“A aproximação da Turquia à União Europeia poderá registar um forte retrocesso”, porque vários países da UE desejam que, devido à repressão brutal das manifestações na Turquia, se ponha travão às negociações de adesão, relata o Spiegel-Online. Segundo várias fontes diplomáticas contactadas por este site alemão, é provável que a UE congele as conversações.

Se tudo corresse normalmente, a União deveria abrir um novo capítulo das negociações, a 26 de junho – o primeiro nos últimos três anos –, mas os diplomatas da UE não conseguiram chegar a acordo sobre a realização desse encontro. Com efeito, na sequência das violentas intervenções da polícia contra os manifestantes, em Istambul e Ancara, que até agora causaram a morte de quatro pessoas e 7500 feridos, a Holanda e a Alemanha rejeitam o recomeço das negociações.

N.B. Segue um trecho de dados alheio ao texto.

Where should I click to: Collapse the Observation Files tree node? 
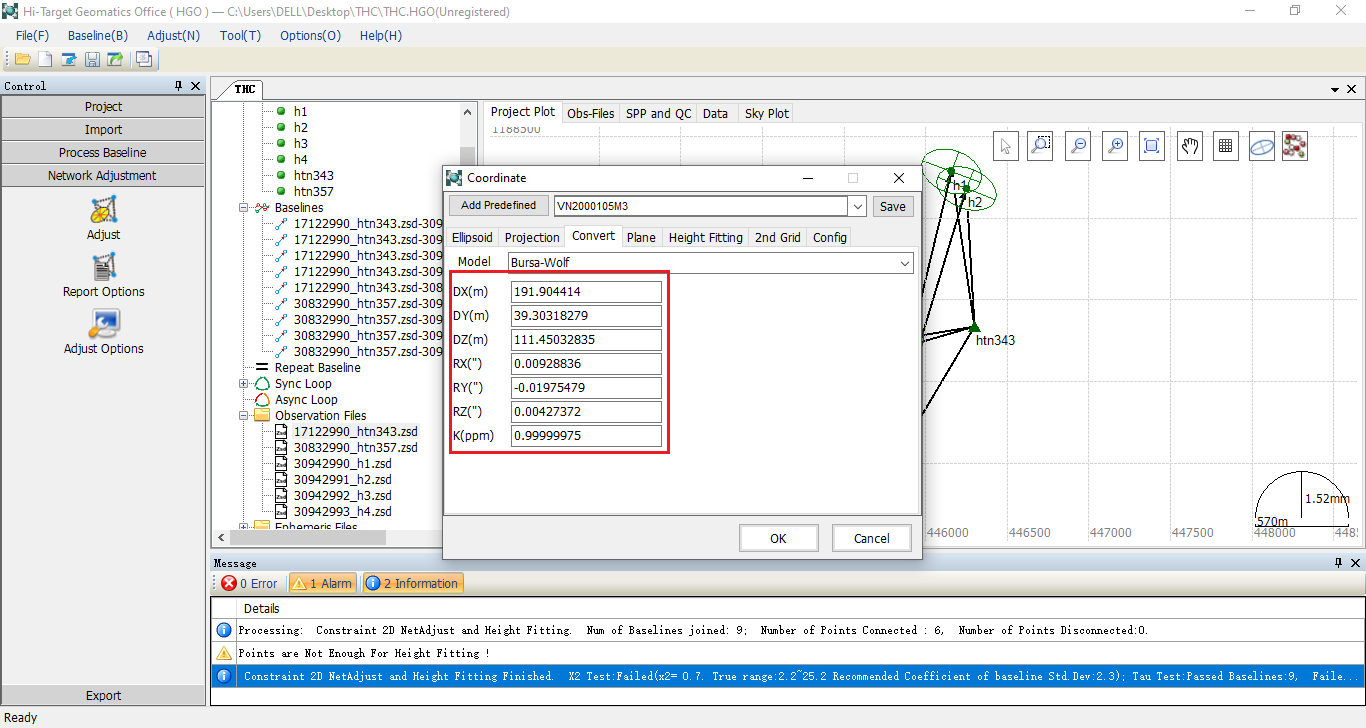pos(244,416)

Numa entrevista ao canal de televisão privado RTL, Angela Merkel criticou abertamente a ação do primeiro-ministro turco, Recep Tayyip Erdoğan. O Spiegel-Online salienta que, em resposta, o ministro dos Assuntos Europeus turco, Egemen Bagis, replicou:

O Governo alemão não devia brincar com a adesão da Turquia à UE. Se a Sra. Merkel anda à procura de temas de política interna para a sua campanha eleitoral, não deveria fazê-lo à custa da Turquia.